TEXT EXCERPT ▸
-*-*-

Latest From California Healthline:
Lawyers seeking to block the Trump administration’s decision to alter rules for the Title X family planning program say their efforts will not be stymied by the Supreme Court’s approval of similar rules 28 years ago. They point to new protections enacted in the Affordable Care Act and language in funding bills that shifts the legal calculus. (Julie Rovner, 2/28)
Good morning! A group of House Democrats unveiled an ambitious “Medicare for All” plan yesterday that would move all Americans onto a government insurer in the span of two years. Moderate Dems immediately distanced themselves from the measure, saying that lawmakers should instead concentrate on shoring up the health law marketplaces. More on that below, but first here are your top California health stories for the day.
Three Out Of Four Californians Who Have Paid Individual Mandate Penalty Are Low-Income: As lawmakers contemplate a state-level penalty for those who don’t have insurance, a report finds that, in California, the fee is most often paid by people making less than $50,000. Although some worry that means instituting a penalty could be hurting people who already need help, policy experts say the data in some ways overstate the number of people paying the fee, since everyone eligible for Medicaid is exempt. “Our issue is if there are people paying the penalty, especially at these income levels, the problem isn’t the penalty,” said Anthony Wright, executive director of insurance advocacy group Health Access California. Read more from the Sacramento Bee.
Liver Samples Taken From Sick Veterans Without Their Permission At La Jolla VA Facility: Extra pieces of liver were removed from at least nine veterans, who weren’t told the samples were being taken or that doing so could increase the risk of bleeding. The findings are part of an ongoing investigation into the treatment of patients at the La Jolla VA Facility. Medical ethics experts are calling the study “disturbing” and “pretty egregious,” and Congress plans to investigate the accusations this spring. “If this has gone so badly wrong, it’s legitimate to ask what else is going wrong – and that’s a little scary,” said C.K. Gunsalus, director of the National Center for Professional & Research Ethics. Read more from inewsource.

-*-*-

DATA RECORDS ▸
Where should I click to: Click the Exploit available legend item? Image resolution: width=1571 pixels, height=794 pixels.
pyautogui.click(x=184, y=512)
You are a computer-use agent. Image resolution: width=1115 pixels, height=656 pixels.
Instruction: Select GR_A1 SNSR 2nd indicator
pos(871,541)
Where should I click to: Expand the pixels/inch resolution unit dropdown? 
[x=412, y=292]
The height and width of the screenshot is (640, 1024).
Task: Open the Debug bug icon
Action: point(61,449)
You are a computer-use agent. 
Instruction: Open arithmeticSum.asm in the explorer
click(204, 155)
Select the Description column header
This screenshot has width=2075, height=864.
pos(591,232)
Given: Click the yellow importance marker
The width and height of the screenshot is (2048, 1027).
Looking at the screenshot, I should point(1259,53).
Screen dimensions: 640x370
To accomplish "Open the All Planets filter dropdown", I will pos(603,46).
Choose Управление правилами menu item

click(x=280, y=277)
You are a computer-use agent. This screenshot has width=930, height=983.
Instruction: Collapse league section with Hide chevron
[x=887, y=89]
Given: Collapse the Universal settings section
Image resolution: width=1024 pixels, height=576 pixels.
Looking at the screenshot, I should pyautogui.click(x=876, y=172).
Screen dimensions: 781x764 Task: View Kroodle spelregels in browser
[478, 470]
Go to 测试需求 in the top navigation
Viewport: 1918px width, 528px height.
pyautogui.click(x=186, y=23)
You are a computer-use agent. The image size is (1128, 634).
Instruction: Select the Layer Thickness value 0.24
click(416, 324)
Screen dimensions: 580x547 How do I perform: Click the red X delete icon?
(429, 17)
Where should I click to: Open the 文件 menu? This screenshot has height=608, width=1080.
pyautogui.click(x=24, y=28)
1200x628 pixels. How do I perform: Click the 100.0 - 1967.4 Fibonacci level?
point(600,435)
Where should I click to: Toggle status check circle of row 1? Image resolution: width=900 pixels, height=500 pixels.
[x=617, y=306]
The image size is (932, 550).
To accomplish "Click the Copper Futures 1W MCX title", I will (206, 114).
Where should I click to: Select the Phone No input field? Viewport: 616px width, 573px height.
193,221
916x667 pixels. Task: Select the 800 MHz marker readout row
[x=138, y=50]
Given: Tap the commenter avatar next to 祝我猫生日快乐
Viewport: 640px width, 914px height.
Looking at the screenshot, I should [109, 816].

-*-*-

WHAT YOU NEED TO DO ▸
1) The listing follows the health news digest. Answer these questions from the digest:
(a) How many years ago did the Supreme Court approve rules similar to the Title X changes?
(b) In California, people under what yearly income most often pay the individual mandate penalty?
(c) From at least how many veterans were extra pieces of liver removed at the La Jolla VA Facility?
2) Carry on the health news digest from its last sentence, keeping the listing out of it.

TASK RESPONSES ▸
1)
(a) 28 years ago.
(b) Less than $50,000.
(c) At least nine.

2)
Bill In California Senate Would Require Teachers To Get Mental Health First-Aid Training: The legislation — introduced by State Sens. Richard Pan (D-Sacramento) and Anthony Portantino (D-Pasadena) — would require teachers to receive training that instructs participants how to recognize signs of mental distress and substance-use disorders, and refer students to resources that can help them. “It’s kind of like CPR training for mental health,” said Alice Gleghorn, an executive board member with the County Behavioral Health Director’s Association of California. Read more from the California Health Report.
Beyond Mass Shootings: How The Threat Of Everyday Violence On The Walk To School Can Be Devastating To Students: Getting safely to and from school, avoiding not just bullets but gang flashpoints, street harassment, hit-and-runs and muggings can be a daily stressor for students, some of whom have lost friends to that very kind of violence. More and more research is emerging on just how damaging childhood trauma can be on people, with the effects lasting long into adulthood. Children in high-crime areas are “losing more people in their youth than most of us have lost when we get to 30 or 40,” said Ferroll Robins, executive director of the nonprofit organization Loved Ones Victims Services. “I do worry about what is going to happen to them emotionally, mentally, how bad are they really being scarred?” Read more of the special report from the Los Angeles Times.
Below, check out the full round-up of California Healthline original stories, state coverage and the best of the rest of the national news for the day.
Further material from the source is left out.